→ Vorgegebenes Ziel
Gib bitte alle Zeilen der folgenden Daten vollständig wieder und skaliere dabei jede Koordinate in den Antworten mit dem Faktor 1,9, gerundet auf ganze Zahlen, wobei Hälften aufgerundet werden. Alle übrigen Zahlen bleiben unverändert, und die Bilder lässt du weg.

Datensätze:
○ ○ ○ ○ ○

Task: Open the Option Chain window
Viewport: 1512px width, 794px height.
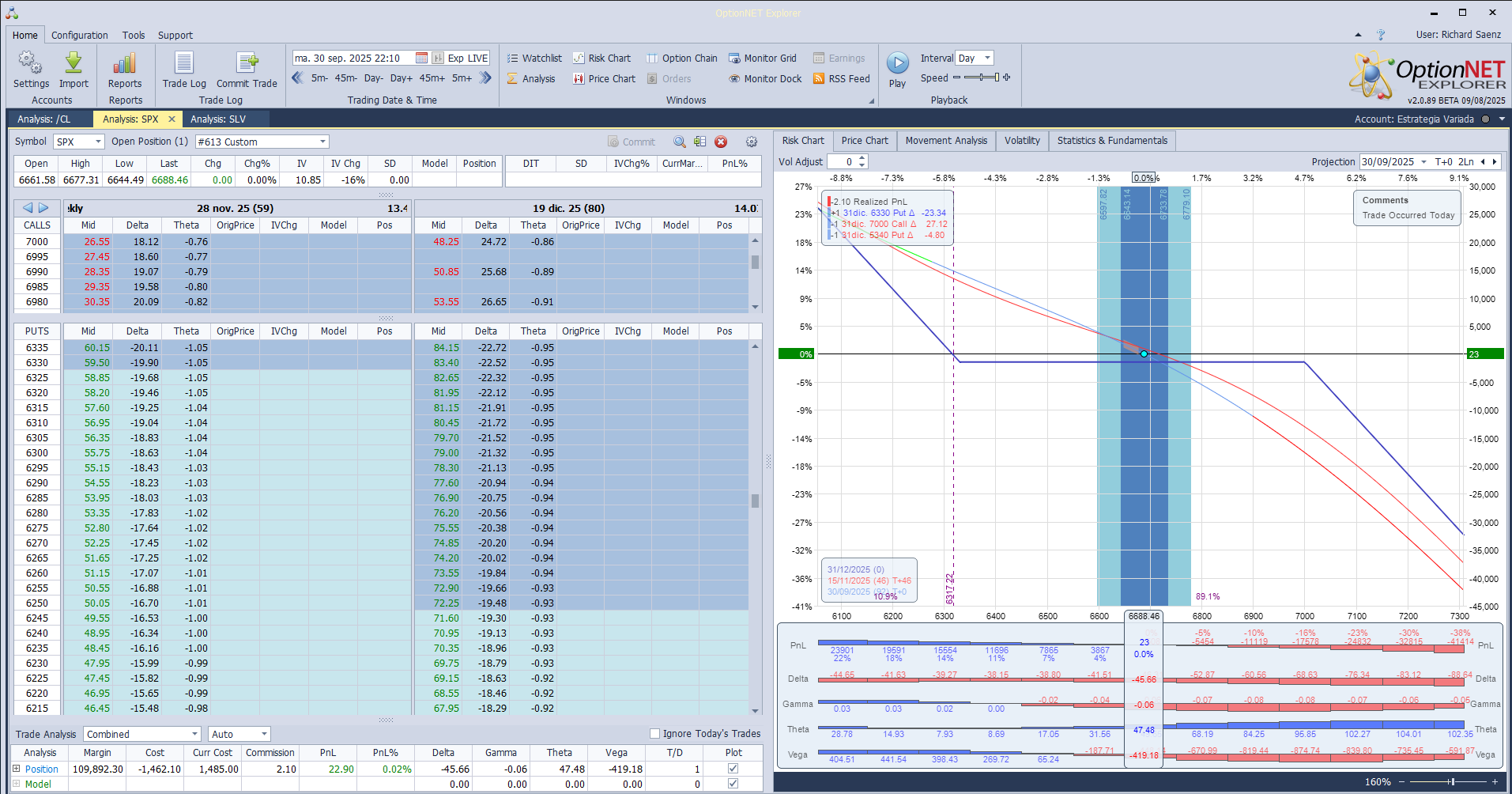Action: pos(681,59)
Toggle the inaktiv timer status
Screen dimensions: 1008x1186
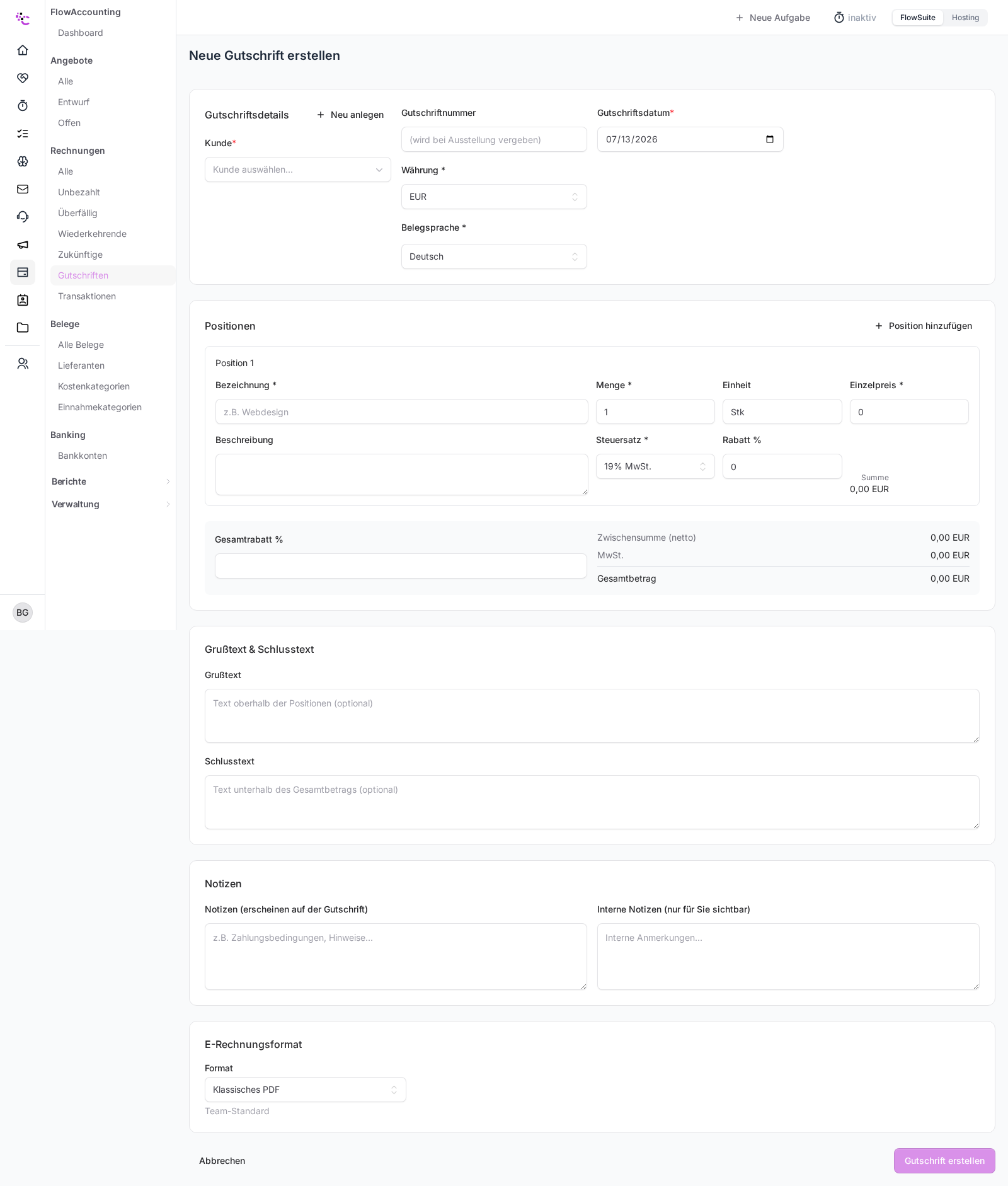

○ ○ ○ ○ ○

→ Richtige Antwort
Task: Open the Option Chain window
Viewport: 1512px width, 794px height.
Action: pos(1294,112)
Toggle the inaktiv timer status
Screen dimensions: 1008x1186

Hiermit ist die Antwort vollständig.